* _What is expected_: Reproduce every line of the listing below word for word.

(Element lookup records)
☆ ☆ ☆

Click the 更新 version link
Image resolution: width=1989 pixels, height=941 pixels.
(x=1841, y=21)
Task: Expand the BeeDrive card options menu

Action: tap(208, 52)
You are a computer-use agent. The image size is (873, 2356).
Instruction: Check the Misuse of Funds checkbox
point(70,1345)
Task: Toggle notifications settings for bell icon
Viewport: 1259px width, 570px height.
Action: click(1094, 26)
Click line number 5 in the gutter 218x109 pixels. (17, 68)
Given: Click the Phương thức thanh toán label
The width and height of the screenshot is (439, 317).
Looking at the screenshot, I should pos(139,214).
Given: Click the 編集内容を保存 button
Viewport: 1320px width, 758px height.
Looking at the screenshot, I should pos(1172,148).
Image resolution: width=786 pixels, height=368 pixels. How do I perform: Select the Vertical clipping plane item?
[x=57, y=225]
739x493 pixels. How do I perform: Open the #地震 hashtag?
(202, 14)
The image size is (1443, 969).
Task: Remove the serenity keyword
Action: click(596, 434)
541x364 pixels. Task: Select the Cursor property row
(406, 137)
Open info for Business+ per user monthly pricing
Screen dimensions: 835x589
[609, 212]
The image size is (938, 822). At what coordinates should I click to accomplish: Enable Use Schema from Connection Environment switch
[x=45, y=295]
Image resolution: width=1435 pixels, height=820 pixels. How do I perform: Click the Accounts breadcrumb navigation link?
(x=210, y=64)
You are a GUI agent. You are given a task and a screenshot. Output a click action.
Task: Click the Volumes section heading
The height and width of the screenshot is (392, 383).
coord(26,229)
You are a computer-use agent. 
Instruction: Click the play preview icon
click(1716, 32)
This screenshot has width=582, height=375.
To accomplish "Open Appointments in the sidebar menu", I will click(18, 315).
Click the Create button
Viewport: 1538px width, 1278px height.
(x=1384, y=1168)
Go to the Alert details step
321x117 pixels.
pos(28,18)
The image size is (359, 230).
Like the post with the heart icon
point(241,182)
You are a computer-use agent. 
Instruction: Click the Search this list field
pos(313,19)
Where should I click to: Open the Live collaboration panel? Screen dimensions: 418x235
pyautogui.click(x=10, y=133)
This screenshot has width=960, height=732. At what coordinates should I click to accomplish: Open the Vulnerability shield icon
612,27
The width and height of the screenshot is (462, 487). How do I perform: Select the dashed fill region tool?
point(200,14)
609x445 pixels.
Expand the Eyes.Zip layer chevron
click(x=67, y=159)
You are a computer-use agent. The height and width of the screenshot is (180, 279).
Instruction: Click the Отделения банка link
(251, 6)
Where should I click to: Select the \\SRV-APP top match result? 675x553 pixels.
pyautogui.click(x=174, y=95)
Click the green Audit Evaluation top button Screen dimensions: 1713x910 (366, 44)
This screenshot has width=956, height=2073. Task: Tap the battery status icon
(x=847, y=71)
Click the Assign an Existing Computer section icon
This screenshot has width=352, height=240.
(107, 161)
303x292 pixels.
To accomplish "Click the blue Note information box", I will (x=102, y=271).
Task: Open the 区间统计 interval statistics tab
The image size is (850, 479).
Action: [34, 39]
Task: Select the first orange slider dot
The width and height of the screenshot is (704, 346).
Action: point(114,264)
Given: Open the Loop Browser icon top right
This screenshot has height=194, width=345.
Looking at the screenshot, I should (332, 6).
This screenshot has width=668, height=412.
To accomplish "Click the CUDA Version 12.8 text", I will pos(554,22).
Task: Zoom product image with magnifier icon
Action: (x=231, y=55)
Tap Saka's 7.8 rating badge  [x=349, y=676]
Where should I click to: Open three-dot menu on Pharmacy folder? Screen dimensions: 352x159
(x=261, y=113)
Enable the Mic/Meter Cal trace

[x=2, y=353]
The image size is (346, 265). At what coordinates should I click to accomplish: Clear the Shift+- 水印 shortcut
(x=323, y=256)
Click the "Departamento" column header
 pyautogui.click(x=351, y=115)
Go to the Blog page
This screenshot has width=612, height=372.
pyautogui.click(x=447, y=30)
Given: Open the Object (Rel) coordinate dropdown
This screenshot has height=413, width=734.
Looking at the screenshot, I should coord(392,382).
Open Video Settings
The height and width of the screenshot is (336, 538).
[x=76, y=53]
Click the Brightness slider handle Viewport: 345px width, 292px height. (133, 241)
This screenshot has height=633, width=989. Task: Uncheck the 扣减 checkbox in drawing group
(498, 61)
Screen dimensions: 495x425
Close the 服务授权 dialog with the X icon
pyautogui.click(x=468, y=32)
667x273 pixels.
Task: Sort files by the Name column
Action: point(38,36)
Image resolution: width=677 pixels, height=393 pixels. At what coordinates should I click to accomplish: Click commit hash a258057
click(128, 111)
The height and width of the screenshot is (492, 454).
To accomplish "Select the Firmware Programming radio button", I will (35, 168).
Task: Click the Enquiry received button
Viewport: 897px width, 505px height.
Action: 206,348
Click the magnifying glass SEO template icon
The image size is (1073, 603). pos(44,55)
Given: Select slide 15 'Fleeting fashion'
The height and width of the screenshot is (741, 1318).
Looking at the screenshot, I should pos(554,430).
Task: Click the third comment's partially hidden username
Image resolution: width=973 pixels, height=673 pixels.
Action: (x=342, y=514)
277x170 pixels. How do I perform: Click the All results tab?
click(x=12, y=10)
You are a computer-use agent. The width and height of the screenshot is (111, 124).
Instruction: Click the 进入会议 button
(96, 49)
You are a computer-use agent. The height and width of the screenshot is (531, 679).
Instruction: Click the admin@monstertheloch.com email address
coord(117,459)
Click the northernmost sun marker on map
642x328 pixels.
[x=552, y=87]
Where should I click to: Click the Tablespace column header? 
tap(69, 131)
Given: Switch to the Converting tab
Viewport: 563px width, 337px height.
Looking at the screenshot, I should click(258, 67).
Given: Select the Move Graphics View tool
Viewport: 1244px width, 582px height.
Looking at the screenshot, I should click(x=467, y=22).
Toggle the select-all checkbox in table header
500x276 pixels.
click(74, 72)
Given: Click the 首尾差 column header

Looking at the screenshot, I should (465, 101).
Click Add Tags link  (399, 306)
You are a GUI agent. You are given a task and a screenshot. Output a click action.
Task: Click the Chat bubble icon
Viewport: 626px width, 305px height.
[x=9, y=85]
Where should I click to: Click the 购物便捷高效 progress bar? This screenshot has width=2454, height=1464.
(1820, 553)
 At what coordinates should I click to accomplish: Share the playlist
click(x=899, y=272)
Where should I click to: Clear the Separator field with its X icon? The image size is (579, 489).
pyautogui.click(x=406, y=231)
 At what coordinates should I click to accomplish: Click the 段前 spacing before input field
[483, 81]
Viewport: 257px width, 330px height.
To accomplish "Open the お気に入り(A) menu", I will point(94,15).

☆ ☆ ☆

* _Solution for this problem_:
Click the 更新 version link
Image resolution: width=1989 pixels, height=941 pixels.
(x=1841, y=21)
Task: Expand the BeeDrive card options menu

Action: tap(208, 52)
You are a computer-use agent. The image size is (873, 2356).
Instruction: Check the Misuse of Funds checkbox
point(70,1345)
Task: Toggle notifications settings for bell icon
Viewport: 1259px width, 570px height.
Action: click(1094, 26)
Click line number 5 in the gutter 218x109 pixels. (17, 68)
Given: Click the Phương thức thanh toán label
The width and height of the screenshot is (439, 317).
Looking at the screenshot, I should pos(139,214).
Given: Click the 編集内容を保存 button
Viewport: 1320px width, 758px height.
Looking at the screenshot, I should pos(1172,148).
Image resolution: width=786 pixels, height=368 pixels. How do I perform: Select the Vertical clipping plane item?
[x=57, y=225]
739x493 pixels. How do I perform: Open the #地震 hashtag?
(202, 14)
The image size is (1443, 969).
Task: Remove the serenity keyword
Action: click(596, 434)
541x364 pixels. Task: Select the Cursor property row
(406, 137)
Open info for Business+ per user monthly pricing
Screen dimensions: 835x589
[609, 212]
The image size is (938, 822). At what coordinates should I click to accomplish: Enable Use Schema from Connection Environment switch
[x=45, y=295]
Image resolution: width=1435 pixels, height=820 pixels. How do I perform: Click the Accounts breadcrumb navigation link?
(x=210, y=64)
You are a GUI agent. You are given a task and a screenshot. Output a click action.
Task: Click the Volumes section heading
The height and width of the screenshot is (392, 383).
coord(26,229)
You are a computer-use agent. 
Instruction: Click the play preview icon
click(1716, 32)
This screenshot has width=582, height=375.
To accomplish "Open Appointments in the sidebar menu", I will click(18, 315).
Click the Create button
Viewport: 1538px width, 1278px height.
(x=1384, y=1168)
Go to the Alert details step
321x117 pixels.
pos(28,18)
The image size is (359, 230).
Like the post with the heart icon
point(241,182)
You are a computer-use agent. 
Instruction: Click the Search this list field
pos(313,19)
Where should I click to: Open the Live collaboration panel? Screen dimensions: 418x235
pyautogui.click(x=10, y=133)
This screenshot has width=960, height=732. At what coordinates should I click to accomplish: Open the Vulnerability shield icon
612,27
The width and height of the screenshot is (462, 487). How do I perform: Select the dashed fill region tool?
point(200,14)
609x445 pixels.
Expand the Eyes.Zip layer chevron
click(x=67, y=159)
You are a computer-use agent. The height and width of the screenshot is (180, 279).
Instruction: Click the Отделения банка link
(251, 6)
Where should I click to: Select the \\SRV-APP top match result? 675x553 pixels.
pyautogui.click(x=174, y=95)
Click the green Audit Evaluation top button Screen dimensions: 1713x910 (366, 44)
This screenshot has width=956, height=2073. Task: Tap the battery status icon
(x=847, y=71)
Click the Assign an Existing Computer section icon
This screenshot has width=352, height=240.
(107, 161)
303x292 pixels.
To accomplish "Click the blue Note information box", I will (x=102, y=271).
Task: Open the 区间统计 interval statistics tab
The image size is (850, 479).
Action: [34, 39]
Task: Select the first orange slider dot
The width and height of the screenshot is (704, 346).
Action: point(114,264)
Given: Open the Loop Browser icon top right
This screenshot has height=194, width=345.
Looking at the screenshot, I should (332, 6).
This screenshot has width=668, height=412.
To accomplish "Click the CUDA Version 12.8 text", I will pos(554,22).
Task: Zoom product image with magnifier icon
Action: (x=231, y=55)
Tap Saka's 7.8 rating badge  [x=349, y=676]
Where should I click to: Open three-dot menu on Pharmacy folder? Screen dimensions: 352x159
(x=261, y=113)
Enable the Mic/Meter Cal trace

[x=2, y=353]
The image size is (346, 265). At what coordinates should I click to accomplish: Clear the Shift+- 水印 shortcut
(x=323, y=256)
Click the "Departamento" column header
 pyautogui.click(x=351, y=115)
Go to the Blog page
This screenshot has width=612, height=372.
pyautogui.click(x=447, y=30)
Given: Open the Object (Rel) coordinate dropdown
This screenshot has height=413, width=734.
Looking at the screenshot, I should coord(392,382).
Open Video Settings
The height and width of the screenshot is (336, 538).
[x=76, y=53]
Click the Brightness slider handle Viewport: 345px width, 292px height. (133, 241)
This screenshot has height=633, width=989. Task: Uncheck the 扣减 checkbox in drawing group
(498, 61)
Screen dimensions: 495x425
Close the 服务授权 dialog with the X icon
pyautogui.click(x=468, y=32)
667x273 pixels.
Task: Sort files by the Name column
Action: point(38,36)
Image resolution: width=677 pixels, height=393 pixels. At what coordinates should I click to accomplish: Click commit hash a258057
click(128, 111)
The height and width of the screenshot is (492, 454).
To accomplish "Select the Firmware Programming radio button", I will (35, 168).
Task: Click the Enquiry received button
Viewport: 897px width, 505px height.
Action: 206,348
Click the magnifying glass SEO template icon
The image size is (1073, 603). pos(44,55)
Given: Select slide 15 'Fleeting fashion'
The height and width of the screenshot is (741, 1318).
Looking at the screenshot, I should pos(554,430).
Task: Click the third comment's partially hidden username
Image resolution: width=973 pixels, height=673 pixels.
Action: (x=342, y=514)
277x170 pixels. How do I perform: Click the All results tab?
click(x=12, y=10)
You are a computer-use agent. The width and height of the screenshot is (111, 124).
Instruction: Click the 进入会议 button
(96, 49)
You are a computer-use agent. The height and width of the screenshot is (531, 679).
Instruction: Click the admin@monstertheloch.com email address
coord(117,459)
Click the northernmost sun marker on map
642x328 pixels.
[x=552, y=87]
Where should I click to: Click the Tablespace column header? 
tap(69, 131)
Given: Switch to the Converting tab
Viewport: 563px width, 337px height.
Looking at the screenshot, I should click(258, 67).
Given: Select the Move Graphics View tool
Viewport: 1244px width, 582px height.
Looking at the screenshot, I should click(x=467, y=22).
Toggle the select-all checkbox in table header
500x276 pixels.
click(74, 72)
Given: Click the 首尾差 column header

Looking at the screenshot, I should (465, 101).
Click Add Tags link  (399, 306)
You are a GUI agent. You are given a task and a screenshot. Output a click action.
Task: Click the Chat bubble icon
Viewport: 626px width, 305px height.
[x=9, y=85]
Where should I click to: Click the 购物便捷高效 progress bar? This screenshot has width=2454, height=1464.
(1820, 553)
 At what coordinates should I click to accomplish: Share the playlist
click(x=899, y=272)
Where should I click to: Clear the Separator field with its X icon? The image size is (579, 489).
pyautogui.click(x=406, y=231)
 At what coordinates should I click to accomplish: Click the 段前 spacing before input field
[483, 81]
Viewport: 257px width, 330px height.
To accomplish "Open the お気に入り(A) menu", I will point(94,15).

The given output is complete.